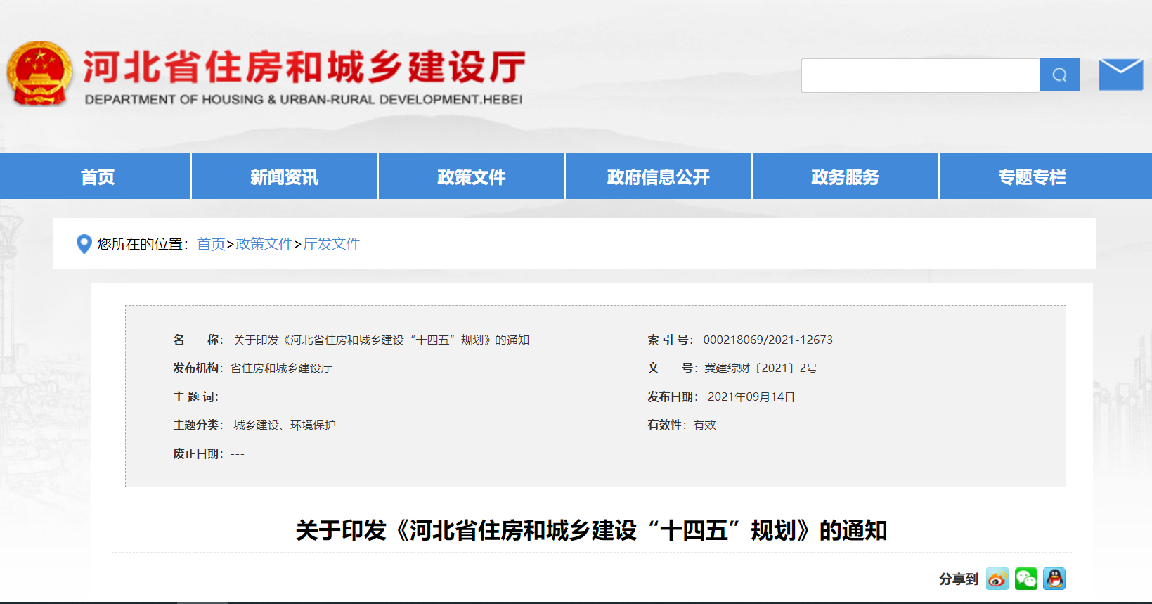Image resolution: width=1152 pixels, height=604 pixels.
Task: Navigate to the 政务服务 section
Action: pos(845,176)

* * *

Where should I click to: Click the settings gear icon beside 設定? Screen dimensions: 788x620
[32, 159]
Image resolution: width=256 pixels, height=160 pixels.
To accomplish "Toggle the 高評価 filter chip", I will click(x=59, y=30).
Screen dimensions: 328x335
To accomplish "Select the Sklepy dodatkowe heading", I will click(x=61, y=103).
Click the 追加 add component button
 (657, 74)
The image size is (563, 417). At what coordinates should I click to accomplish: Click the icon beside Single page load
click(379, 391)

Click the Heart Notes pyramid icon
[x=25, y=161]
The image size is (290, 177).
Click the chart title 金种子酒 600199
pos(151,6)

---

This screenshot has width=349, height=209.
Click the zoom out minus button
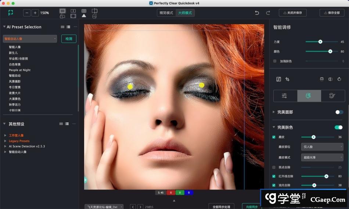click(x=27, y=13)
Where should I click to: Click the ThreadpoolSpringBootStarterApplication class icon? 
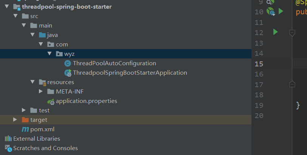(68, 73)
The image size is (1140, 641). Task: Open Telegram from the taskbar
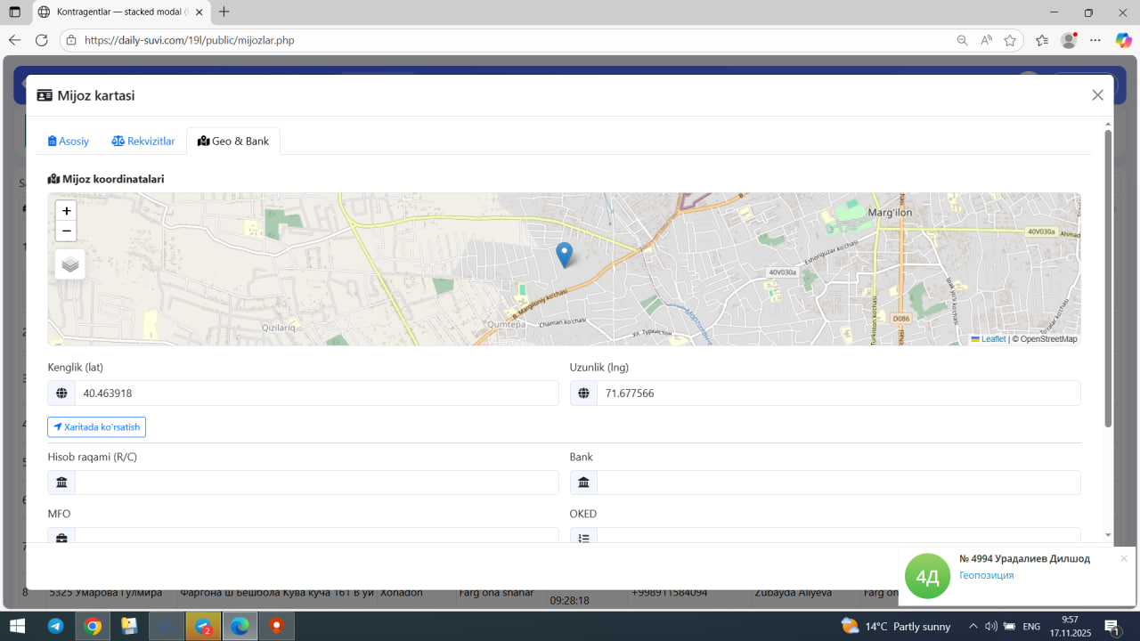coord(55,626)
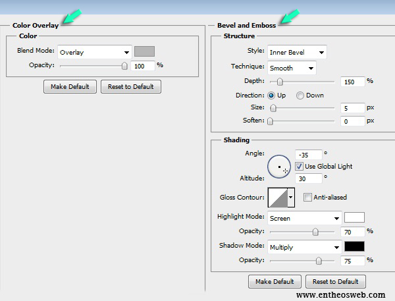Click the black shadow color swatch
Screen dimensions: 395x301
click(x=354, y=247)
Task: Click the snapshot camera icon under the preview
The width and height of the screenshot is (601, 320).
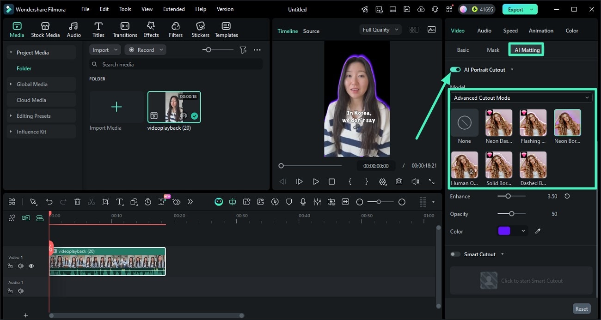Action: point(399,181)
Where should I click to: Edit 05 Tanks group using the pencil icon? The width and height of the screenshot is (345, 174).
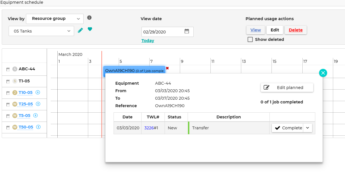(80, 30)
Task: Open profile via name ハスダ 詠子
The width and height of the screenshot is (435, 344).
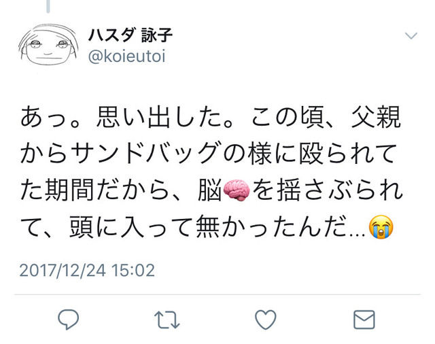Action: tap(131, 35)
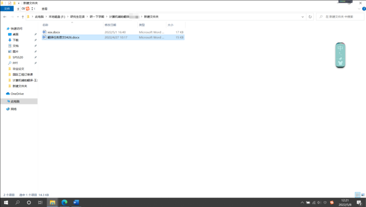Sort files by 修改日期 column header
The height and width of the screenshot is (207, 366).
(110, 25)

Exercise goal: From the records above, copy exactly the lines starting at the one with "Task: Click the" and ending at the one with "Task: Open profile via name ハスダ 詠子", and no others. Pictures stay out.

Output for this exercise:
Task: Click the snapshot camera icon under the preview
The width and height of the screenshot is (601, 320).
Action: point(399,181)
Where should I click to: Edit 05 Tanks group using the pencil icon? The width and height of the screenshot is (345, 174).
(80, 30)
Task: Open profile via name ハスダ 詠子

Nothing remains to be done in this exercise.